====== GIVEN RECORDS ======
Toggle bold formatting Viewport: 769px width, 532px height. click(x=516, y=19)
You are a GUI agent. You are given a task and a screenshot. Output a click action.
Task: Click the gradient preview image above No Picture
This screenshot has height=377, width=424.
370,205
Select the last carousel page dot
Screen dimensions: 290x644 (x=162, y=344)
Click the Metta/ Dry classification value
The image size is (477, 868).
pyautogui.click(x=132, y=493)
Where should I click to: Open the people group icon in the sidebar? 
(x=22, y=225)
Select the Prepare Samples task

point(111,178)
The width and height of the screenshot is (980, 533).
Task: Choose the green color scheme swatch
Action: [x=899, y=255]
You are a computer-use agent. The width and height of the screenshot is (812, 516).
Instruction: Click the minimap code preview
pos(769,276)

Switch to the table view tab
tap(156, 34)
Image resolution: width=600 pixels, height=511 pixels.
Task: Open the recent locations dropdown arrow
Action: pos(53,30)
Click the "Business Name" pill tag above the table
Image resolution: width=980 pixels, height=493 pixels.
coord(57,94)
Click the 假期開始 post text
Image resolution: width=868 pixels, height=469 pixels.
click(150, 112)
======
• [YOUR TASK]
Repeat every line of the listing without a single difference.

• [ANSWER TO THIS TASK]
Toggle bold formatting Viewport: 769px width, 532px height. click(x=516, y=19)
You are a GUI agent. You are given a task and a screenshot. Output a click action.
Task: Click the gradient preview image above No Picture
This screenshot has height=377, width=424.
370,205
Select the last carousel page dot
Screen dimensions: 290x644 (x=162, y=344)
Click the Metta/ Dry classification value
The image size is (477, 868).
pyautogui.click(x=132, y=493)
Where should I click to: Open the people group icon in the sidebar? 
(x=22, y=225)
Select the Prepare Samples task

point(111,178)
The width and height of the screenshot is (980, 533).
Task: Choose the green color scheme swatch
Action: [x=899, y=255]
You are a computer-use agent. The width and height of the screenshot is (812, 516).
Instruction: Click the minimap code preview
pos(769,276)

Switch to the table view tab
tap(156, 34)
Image resolution: width=600 pixels, height=511 pixels.
Task: Open the recent locations dropdown arrow
Action: pos(53,30)
Click the "Business Name" pill tag above the table
Image resolution: width=980 pixels, height=493 pixels.
coord(57,94)
Click the 假期開始 post text
Image resolution: width=868 pixels, height=469 pixels.
click(150, 112)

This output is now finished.